I wish there was an easy answer. Well, in a way, there is. The series ends when the story is over. Except, in a series, the story can be far-reaching and include many more plots and sub-plots than expected when it first began. So, the easy answer gets a bit more difficult in application.

We’ve all seen series that have gone on too long. Sometimes it is because the author is so in love with the characters that she doesn’t want to move on. Sometimes, and this is particularly true in traditional publishing, the publishing house relies on the name of the author to sell books. They know the author will bring in at least a certain level of sales. So, they keep wanting more in a series even after it has run its course. All too often in this case, the author is ready to move on but with the publisher waving money in front of him, he keeps writing.
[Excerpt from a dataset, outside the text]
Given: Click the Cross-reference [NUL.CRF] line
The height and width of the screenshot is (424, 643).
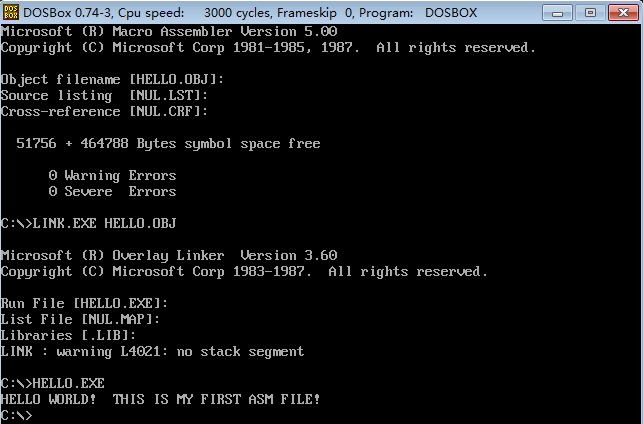Looking at the screenshot, I should [104, 112].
The problem is, if the author is ready to move on, the series can and usually does go stale.

Then there is the situation where an author isn’t ready to move on and neither is the publisher but the series itself is done. The characters have been developed to the point where everything now turns into Mary Sueism or deus ex machina. Or, worse, a combination of both. Sure, the books will sell but, a critical eye will see that the sales are decreasing. But, for whatever reason — and it can be the author’s love of the characters or universe, the money the publisher is throwing at her or even the author’s fear that the next series won’t be as well-received as the current one — the author doesn’t want to move on.

In each of these cases, the author is doing a disservice not only to herself but to her readers. It’s a lesson I try to keep in mind with my own work.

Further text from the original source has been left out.